Entre el marcado pesimismo y ansiedad, esta ventana a la mente de Cuomo prueba ser dramáticamente distinta a aquellas de Blue y Pinkerton en los 90 y de EWBAITE casi veinte años después; las otras dos que marcaron los puntos más altos de su trayectoria (desde un punto de vista de aclamación crítica, al menos, por más que esta se demorara en llegar). Y a pesar de las confesiones sobre disonancias cognitivas que incapacitan su relacionamiento, las fatalistas contemplaciones sobre sentimientos de insuficiencia catalizados por algoritmos, el desesperado aferramiento a su propio escapismo (semi)análogo, y las cavilaciones sobre la inevitabilidad de la extinción en un mundo en constante evolución, el acompañamiento orquestal en ocasiones nos revela uno que otro destello de optimismo.

# LOS DATOS
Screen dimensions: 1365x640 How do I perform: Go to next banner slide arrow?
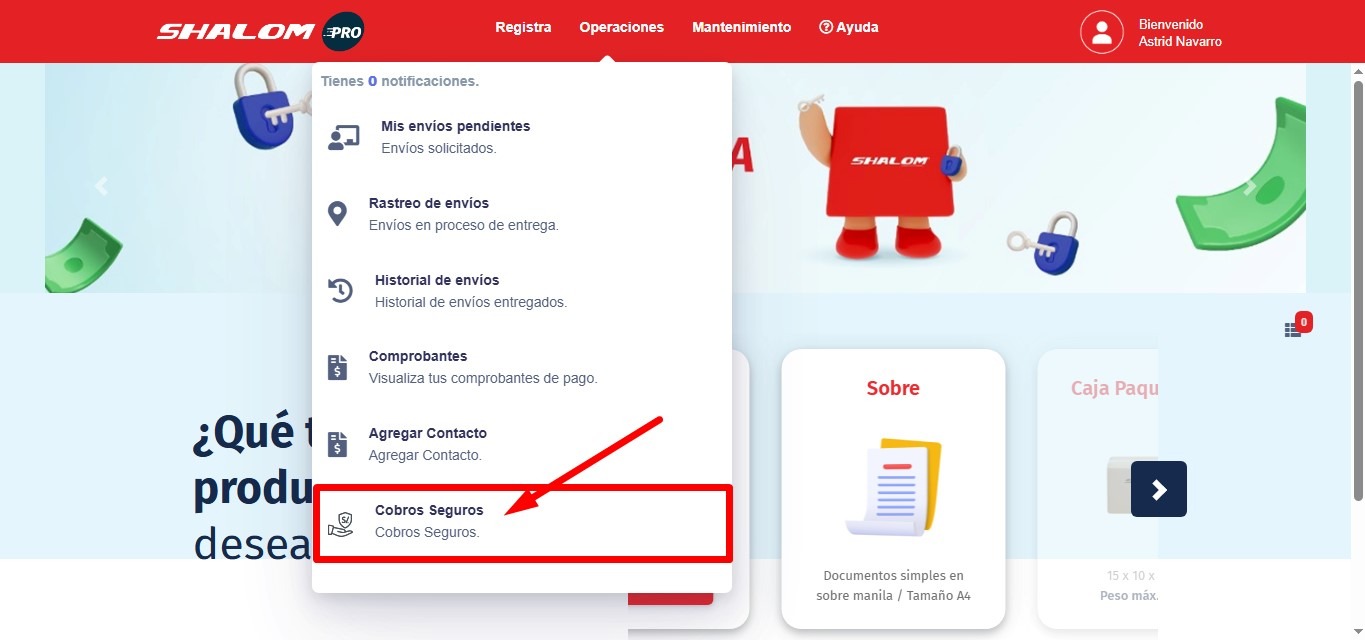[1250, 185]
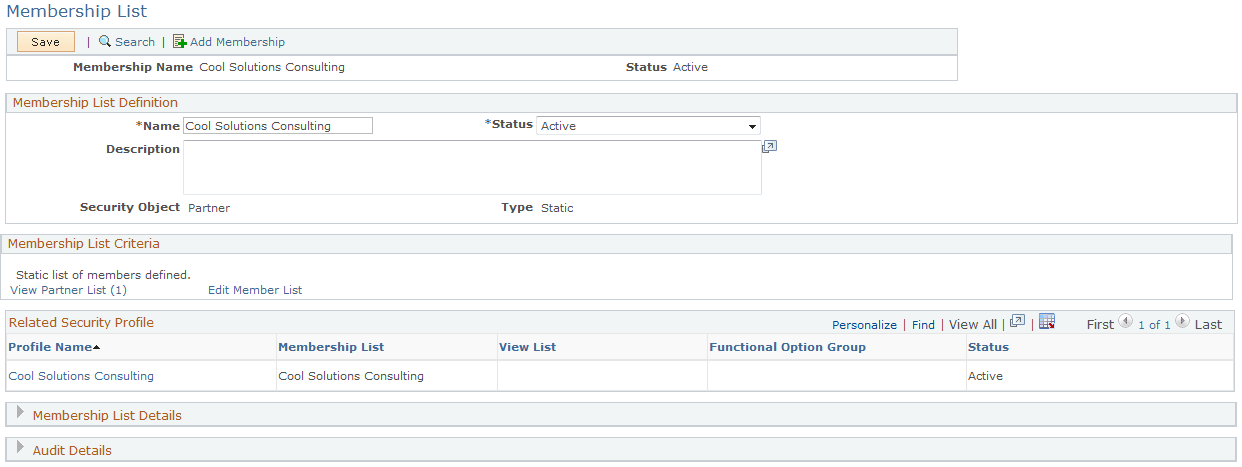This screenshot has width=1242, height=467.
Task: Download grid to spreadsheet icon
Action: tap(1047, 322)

# CONSIGNA
Retoma el pasaje sobre la música de Cuomo y continúalo a partir de su última oración. Las líneas no guardan ninguna relación con el pasaje.

# RESULTADO
Parece que el haberse emancipado de las cruces que pesaron sobre álbumes pasados genuinamente le ha permitido enfocarse en una exploración de nuevas incertidumbres y temores con qué dotar una obra conceptual; de esas que en casi treinta años de carrera siempre han probado ser las más loadas por quienes realmente cuentan. Tras una semana desde su lanzamiento, el veredicto inicial por parte de fans y críticos ya parece ubicar a OK Human entre los mejores álbumes de Weezer. ¿A quién le importan las ventas?